Stored data entries
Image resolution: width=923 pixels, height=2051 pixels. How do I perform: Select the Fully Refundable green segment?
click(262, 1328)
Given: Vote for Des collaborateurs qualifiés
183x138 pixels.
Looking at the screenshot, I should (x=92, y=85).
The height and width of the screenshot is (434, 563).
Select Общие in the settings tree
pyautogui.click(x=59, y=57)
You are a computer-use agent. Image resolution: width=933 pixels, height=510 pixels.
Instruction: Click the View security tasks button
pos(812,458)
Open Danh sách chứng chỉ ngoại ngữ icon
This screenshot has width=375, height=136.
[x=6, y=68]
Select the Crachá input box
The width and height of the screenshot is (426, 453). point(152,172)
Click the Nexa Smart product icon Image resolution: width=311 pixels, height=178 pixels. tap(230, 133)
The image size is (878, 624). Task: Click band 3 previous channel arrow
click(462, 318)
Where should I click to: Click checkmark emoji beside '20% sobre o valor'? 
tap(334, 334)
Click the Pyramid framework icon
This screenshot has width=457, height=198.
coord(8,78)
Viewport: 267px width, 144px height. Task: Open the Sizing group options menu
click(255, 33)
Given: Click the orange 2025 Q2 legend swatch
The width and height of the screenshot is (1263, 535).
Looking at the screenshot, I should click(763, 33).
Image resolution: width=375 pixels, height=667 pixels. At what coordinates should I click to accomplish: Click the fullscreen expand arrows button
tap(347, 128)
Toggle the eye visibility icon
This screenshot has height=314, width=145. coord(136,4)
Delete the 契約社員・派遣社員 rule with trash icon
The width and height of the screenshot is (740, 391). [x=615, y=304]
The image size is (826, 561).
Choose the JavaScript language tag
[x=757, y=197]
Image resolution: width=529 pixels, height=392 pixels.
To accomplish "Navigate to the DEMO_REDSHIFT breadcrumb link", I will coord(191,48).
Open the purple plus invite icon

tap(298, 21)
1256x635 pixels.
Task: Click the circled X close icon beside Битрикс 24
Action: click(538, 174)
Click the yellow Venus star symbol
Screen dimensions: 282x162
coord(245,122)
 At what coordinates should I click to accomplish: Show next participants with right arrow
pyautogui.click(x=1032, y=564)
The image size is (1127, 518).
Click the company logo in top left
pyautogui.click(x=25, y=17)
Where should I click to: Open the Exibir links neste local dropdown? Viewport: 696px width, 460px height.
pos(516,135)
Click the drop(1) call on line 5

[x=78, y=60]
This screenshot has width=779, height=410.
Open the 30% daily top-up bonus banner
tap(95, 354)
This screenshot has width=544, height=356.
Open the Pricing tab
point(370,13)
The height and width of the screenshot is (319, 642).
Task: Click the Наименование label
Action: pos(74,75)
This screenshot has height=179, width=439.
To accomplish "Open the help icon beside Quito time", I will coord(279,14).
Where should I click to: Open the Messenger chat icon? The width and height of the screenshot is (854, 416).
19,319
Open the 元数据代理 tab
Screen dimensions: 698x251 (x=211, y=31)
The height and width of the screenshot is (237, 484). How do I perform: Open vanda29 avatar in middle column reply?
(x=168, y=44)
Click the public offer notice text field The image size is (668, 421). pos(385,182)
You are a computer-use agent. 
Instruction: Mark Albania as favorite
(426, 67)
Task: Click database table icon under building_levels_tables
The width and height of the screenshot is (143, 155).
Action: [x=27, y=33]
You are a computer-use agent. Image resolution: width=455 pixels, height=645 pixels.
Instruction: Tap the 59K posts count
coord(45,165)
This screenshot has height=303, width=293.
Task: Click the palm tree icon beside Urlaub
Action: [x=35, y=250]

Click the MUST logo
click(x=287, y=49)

What the exercise asks> All the data must be duplicated exactly, with nothing added or removed.

Final answer>
Image resolution: width=923 pixels, height=2051 pixels. How do I perform: Select the Fully Refundable green segment?
click(262, 1328)
Given: Vote for Des collaborateurs qualifiés
183x138 pixels.
Looking at the screenshot, I should (x=92, y=85).
The height and width of the screenshot is (434, 563).
Select Общие in the settings tree
pyautogui.click(x=59, y=57)
You are a computer-use agent. Image resolution: width=933 pixels, height=510 pixels.
Instruction: Click the View security tasks button
pos(812,458)
Open Danh sách chứng chỉ ngoại ngữ icon
This screenshot has width=375, height=136.
[x=6, y=68]
Select the Crachá input box
The width and height of the screenshot is (426, 453). point(152,172)
Click the Nexa Smart product icon Image resolution: width=311 pixels, height=178 pixels. tap(230, 133)
The image size is (878, 624). Task: Click band 3 previous channel arrow
click(462, 318)
Where should I click to: Click checkmark emoji beside '20% sobre o valor'? 
tap(334, 334)
Click the Pyramid framework icon
This screenshot has width=457, height=198.
coord(8,78)
Viewport: 267px width, 144px height. Task: Open the Sizing group options menu
click(255, 33)
Given: Click the orange 2025 Q2 legend swatch
The width and height of the screenshot is (1263, 535).
Looking at the screenshot, I should click(763, 33).
Image resolution: width=375 pixels, height=667 pixels. At what coordinates should I click to accomplish: Click the fullscreen expand arrows button
tap(347, 128)
Toggle the eye visibility icon
This screenshot has height=314, width=145. coord(136,4)
Delete the 契約社員・派遣社員 rule with trash icon
The width and height of the screenshot is (740, 391). [x=615, y=304]
The image size is (826, 561).
Choose the JavaScript language tag
[x=757, y=197]
Image resolution: width=529 pixels, height=392 pixels.
To accomplish "Navigate to the DEMO_REDSHIFT breadcrumb link", I will coord(191,48).
Open the purple plus invite icon

tap(298, 21)
1256x635 pixels.
Task: Click the circled X close icon beside Битрикс 24
Action: click(538, 174)
Click the yellow Venus star symbol
Screen dimensions: 282x162
coord(245,122)
 At what coordinates should I click to accomplish: Show next participants with right arrow
pyautogui.click(x=1032, y=564)
The image size is (1127, 518).
Click the company logo in top left
pyautogui.click(x=25, y=17)
Where should I click to: Open the Exibir links neste local dropdown? Viewport: 696px width, 460px height.
pos(516,135)
Click the drop(1) call on line 5

[x=78, y=60]
This screenshot has width=779, height=410.
Open the 30% daily top-up bonus banner
tap(95, 354)
This screenshot has width=544, height=356.
Open the Pricing tab
point(370,13)
The height and width of the screenshot is (319, 642).
Task: Click the Наименование label
Action: pos(74,75)
This screenshot has height=179, width=439.
To accomplish "Open the help icon beside Quito time", I will coord(279,14).
Where should I click to: Open the Messenger chat icon? The width and height of the screenshot is (854, 416).
19,319
Open the 元数据代理 tab
Screen dimensions: 698x251 (x=211, y=31)
The height and width of the screenshot is (237, 484). How do I perform: Open vanda29 avatar in middle column reply?
(x=168, y=44)
Click the public offer notice text field The image size is (668, 421). pos(385,182)
You are a computer-use agent. 
Instruction: Mark Albania as favorite
(426, 67)
Task: Click database table icon under building_levels_tables
The width and height of the screenshot is (143, 155).
Action: [x=27, y=33]
You are a computer-use agent. Image resolution: width=455 pixels, height=645 pixels.
Instruction: Tap the 59K posts count
coord(45,165)
This screenshot has height=303, width=293.
Task: Click the palm tree icon beside Urlaub
Action: [x=35, y=250]

Click the MUST logo
click(x=287, y=49)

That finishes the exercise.